Last Wednesday, I went with Cait and my mom to John's funeral and I can honestly say that is probably the hardest thing that I have had to face in my life thus far. All I wanted to do was stay by his side and not leave. I just wanted to hold him again and know that he was ok. It was quite fitting though that an All-American Rejects song was playing when I walked in. That was the first show we ever went to together and I had so much fun with him. In fact, not once did I ever have a bad time when I was with John. He always made me feel so special and was there with me through so much. I had written John a letter while I was in one of my classes, and the first time I went up to the casket I couldn't put it in. It was almost like that little thing was going to change something or make it all go away. At the end of the funeral I went back up and placed it in his hand with some of the other cards and things people had given him. It was so hard and I still feel the pain of it every minute of the day and I know I will feel that way for quite sometime. I broke down so much when I hugged his best friend, Jeff. We all worked together at McD's and he was one of the few people that meant something to me when I left that place. We all had some pretty great times together. They still haven't really gone through any of John's things yet, but I asked his cousin, Tracey, if there would be any way I would be able to get the flask back that I had had his nickname ingraved on for his birthday. There are many things of John's that I have a connection to, like the Every Time I Die tour dvd, it was the last thing we did together and of course it would mean something to me to have it. But I'm having a hard time separating John's things from John, which I expect is normal when you lose someone. I know that having those things won't change anything, and that his things are not him. It just serves as a way for me to not feel so much like I've lost him yet, although I know I have. I still feel him with me, and I will keep that feeling with me always.

Let the ones you love know how much you love them while you have the chance.

On another note, I went to dinner with my parents, sister, and her bf, to my grandmother's(my dad's mom) house. It was the second time I had seen her since my uncle's funeral, and it's been good to reconnect with her. The best part is seeing my dad reconnect with her.
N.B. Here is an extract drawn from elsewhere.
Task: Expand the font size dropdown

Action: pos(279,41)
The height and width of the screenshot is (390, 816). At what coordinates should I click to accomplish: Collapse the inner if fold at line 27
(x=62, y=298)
It is enough to bring tears to my eyes...which happens alot lately. It makes me sad to think how lonely she must be in that apartment though. And it makes me really sad to think that most of the time she has to eat microwave meals that she doesn't like, cause she can't stand long enough to cook real food and she lives alone. This has to be one of the most depressing thoughts in the world. I wish that I could do more for her, but I am broke and do not have proper transportation. The thought of old people in this state in general is enough to make me breakdown crying. It is one of my greatest fears, that someday I might be that alone and unable to do things.

I also found out that my ex-bf(Justin)'s sister, Desi, used to be my grandmother's housekeeper, and that she apparently dated my cousin. Weird. What is even weirder is that Justin's youngest sister Cassey is apparently married to my Aunt's bf's son. I think that almost makes us cousins? yikes.

Anyway, I've been a waterfall of emotions lately...it just keeps coming(I'm even crying right now lol). And I know that things are not even close to being calmed down for the rest of the semester. I just have to push through and pray that the people I have to lean on don't get sick of helping hold me up. I love you all so much and hope you know that. And if any of you EVER need anything from me, please let me know, cause I'm there for you to lean on too.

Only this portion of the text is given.